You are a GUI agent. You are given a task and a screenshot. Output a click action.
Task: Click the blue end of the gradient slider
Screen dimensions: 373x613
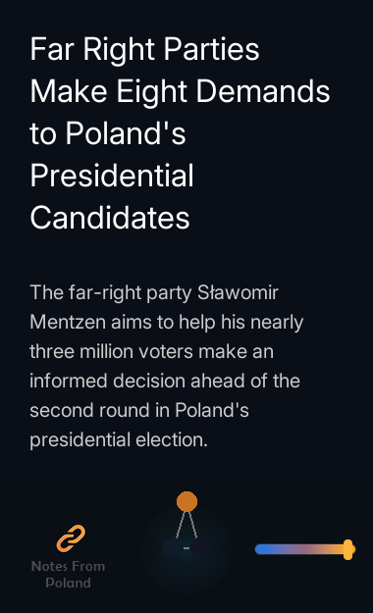262,549
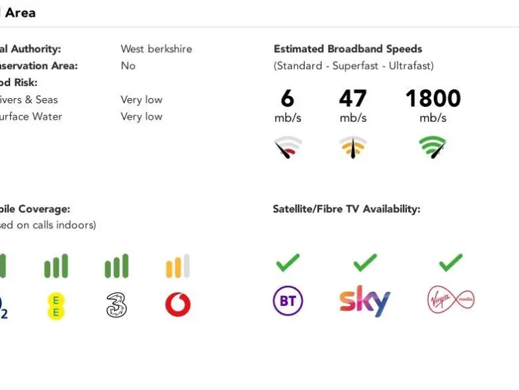Click the 47 mb/s superfast speed value
This screenshot has height=390, width=519.
tap(353, 99)
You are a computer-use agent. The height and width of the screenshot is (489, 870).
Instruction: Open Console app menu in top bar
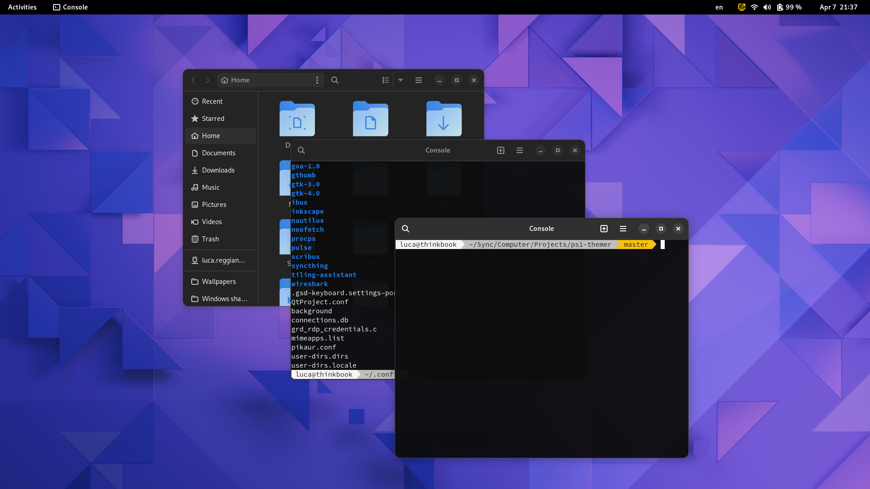(71, 7)
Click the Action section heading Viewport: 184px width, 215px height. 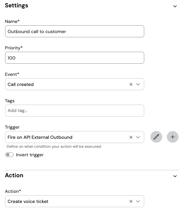click(14, 175)
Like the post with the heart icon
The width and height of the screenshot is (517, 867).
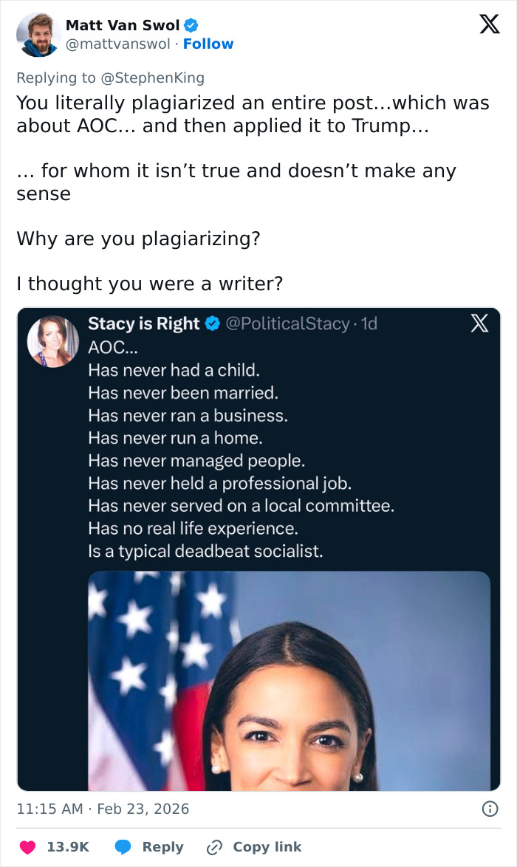[27, 847]
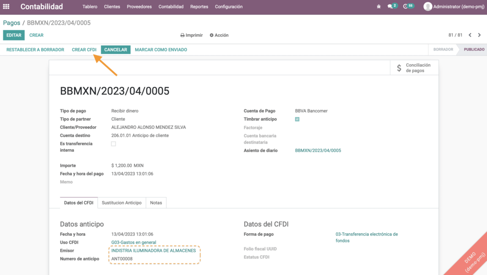Image resolution: width=487 pixels, height=275 pixels.
Task: Open the chat messages icon
Action: pos(390,7)
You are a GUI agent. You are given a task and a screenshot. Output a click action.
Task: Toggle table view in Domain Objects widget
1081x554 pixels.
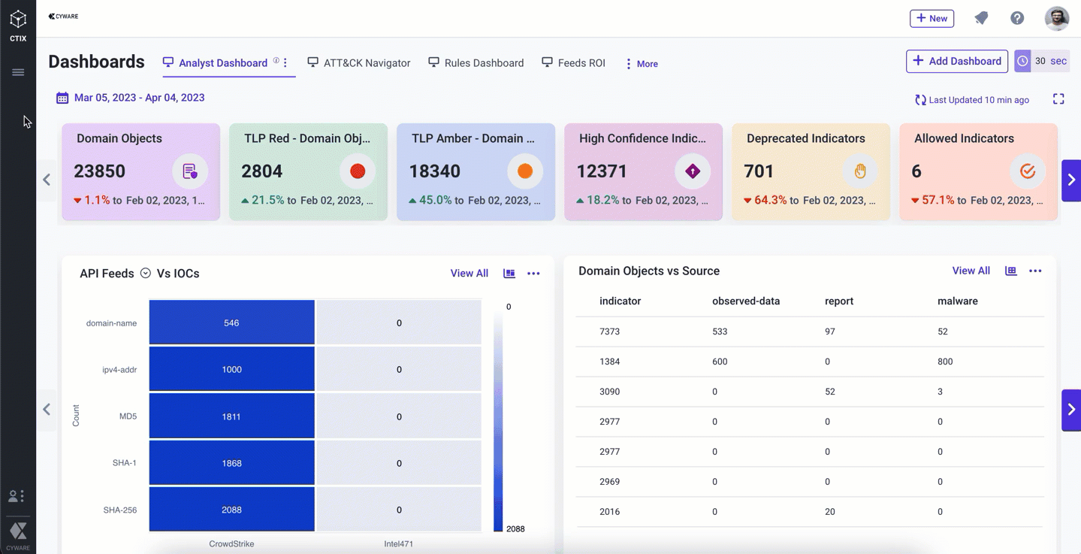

DO THIS: Reproduce the records above, from the line containing "Like the post with the heart icon" through the end of the records, with both ends included. Omit the pictures from your answer.

ANSWER TO THIS PROBLEM:
Like the post with the heart icon
The width and height of the screenshot is (517, 867).
[27, 847]
Image resolution: width=487 pixels, height=275 pixels.
Task: Open the chat messages icon
Action: pos(390,7)
You are a GUI agent. You are given a task and a screenshot. Output a click action.
Task: Toggle table view in Domain Objects widget
1081x554 pixels.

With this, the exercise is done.